Try it:
Reproduce the listing below word for word, starting from its first line and stopping after the line that contains "I want to click".

[Collected data]
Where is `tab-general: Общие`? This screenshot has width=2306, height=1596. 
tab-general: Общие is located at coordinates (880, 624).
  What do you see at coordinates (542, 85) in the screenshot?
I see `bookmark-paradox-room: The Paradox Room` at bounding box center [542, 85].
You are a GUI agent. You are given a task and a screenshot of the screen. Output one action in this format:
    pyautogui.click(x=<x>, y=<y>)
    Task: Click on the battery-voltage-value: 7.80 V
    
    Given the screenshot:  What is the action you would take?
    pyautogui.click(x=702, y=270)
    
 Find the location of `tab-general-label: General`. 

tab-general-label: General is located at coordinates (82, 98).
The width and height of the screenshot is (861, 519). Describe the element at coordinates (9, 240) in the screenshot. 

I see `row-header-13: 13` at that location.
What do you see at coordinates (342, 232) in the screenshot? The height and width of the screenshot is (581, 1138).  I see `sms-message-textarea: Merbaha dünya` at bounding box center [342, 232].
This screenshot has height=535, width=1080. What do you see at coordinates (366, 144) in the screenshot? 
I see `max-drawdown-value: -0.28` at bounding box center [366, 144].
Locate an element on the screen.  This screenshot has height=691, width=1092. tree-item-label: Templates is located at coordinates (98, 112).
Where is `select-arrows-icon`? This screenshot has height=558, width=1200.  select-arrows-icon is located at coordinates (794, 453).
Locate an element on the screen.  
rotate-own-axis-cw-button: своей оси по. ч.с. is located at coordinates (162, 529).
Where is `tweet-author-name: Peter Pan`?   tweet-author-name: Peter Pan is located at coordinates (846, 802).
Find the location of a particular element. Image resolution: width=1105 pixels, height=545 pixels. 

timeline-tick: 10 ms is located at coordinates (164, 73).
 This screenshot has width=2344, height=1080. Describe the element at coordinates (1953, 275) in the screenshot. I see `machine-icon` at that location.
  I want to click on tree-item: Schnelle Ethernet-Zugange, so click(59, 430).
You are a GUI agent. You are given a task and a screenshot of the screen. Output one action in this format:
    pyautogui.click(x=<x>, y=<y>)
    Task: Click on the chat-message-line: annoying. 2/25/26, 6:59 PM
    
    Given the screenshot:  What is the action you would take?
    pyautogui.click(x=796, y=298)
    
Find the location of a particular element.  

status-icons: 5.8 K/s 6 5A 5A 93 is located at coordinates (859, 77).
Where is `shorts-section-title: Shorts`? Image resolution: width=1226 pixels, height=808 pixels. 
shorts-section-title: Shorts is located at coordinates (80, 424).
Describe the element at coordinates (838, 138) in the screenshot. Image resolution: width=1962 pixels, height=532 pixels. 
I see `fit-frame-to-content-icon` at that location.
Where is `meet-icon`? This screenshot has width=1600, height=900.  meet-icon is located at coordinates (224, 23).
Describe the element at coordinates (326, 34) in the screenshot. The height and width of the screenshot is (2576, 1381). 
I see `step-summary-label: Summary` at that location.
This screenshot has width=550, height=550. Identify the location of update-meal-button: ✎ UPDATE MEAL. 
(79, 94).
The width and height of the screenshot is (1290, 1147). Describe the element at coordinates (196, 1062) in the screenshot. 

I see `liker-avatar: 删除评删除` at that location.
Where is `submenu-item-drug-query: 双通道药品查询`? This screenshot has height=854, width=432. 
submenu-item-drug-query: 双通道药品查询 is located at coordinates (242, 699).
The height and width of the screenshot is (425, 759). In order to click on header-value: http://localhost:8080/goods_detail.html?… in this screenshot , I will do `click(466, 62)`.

Response area:
Where is `tab-general: Общие`? This screenshot has width=2306, height=1596. 
tab-general: Общие is located at coordinates (880, 624).
  What do you see at coordinates (542, 85) in the screenshot?
I see `bookmark-paradox-room: The Paradox Room` at bounding box center [542, 85].
You are a GUI agent. You are given a task and a screenshot of the screen. Output one action in this format:
    pyautogui.click(x=<x>, y=<y>)
    Task: Click on the battery-voltage-value: 7.80 V
    
    Given the screenshot:  What is the action you would take?
    pyautogui.click(x=702, y=270)
    
 Find the location of `tab-general-label: General`. 

tab-general-label: General is located at coordinates (82, 98).
The width and height of the screenshot is (861, 519). Describe the element at coordinates (9, 240) in the screenshot. 

I see `row-header-13: 13` at that location.
What do you see at coordinates (342, 232) in the screenshot? The height and width of the screenshot is (581, 1138).  I see `sms-message-textarea: Merbaha dünya` at bounding box center [342, 232].
This screenshot has height=535, width=1080. What do you see at coordinates (366, 144) in the screenshot? 
I see `max-drawdown-value: -0.28` at bounding box center [366, 144].
Locate an element on the screen.  This screenshot has height=691, width=1092. tree-item-label: Templates is located at coordinates (98, 112).
Where is `select-arrows-icon`? This screenshot has height=558, width=1200.  select-arrows-icon is located at coordinates (794, 453).
Locate an element on the screen.  
rotate-own-axis-cw-button: своей оси по. ч.с. is located at coordinates (162, 529).
Where is `tweet-author-name: Peter Pan`?   tweet-author-name: Peter Pan is located at coordinates (846, 802).
Find the location of a particular element. Image resolution: width=1105 pixels, height=545 pixels. 

timeline-tick: 10 ms is located at coordinates (164, 73).
 This screenshot has width=2344, height=1080. Describe the element at coordinates (1953, 275) in the screenshot. I see `machine-icon` at that location.
  I want to click on tree-item: Schnelle Ethernet-Zugange, so click(59, 430).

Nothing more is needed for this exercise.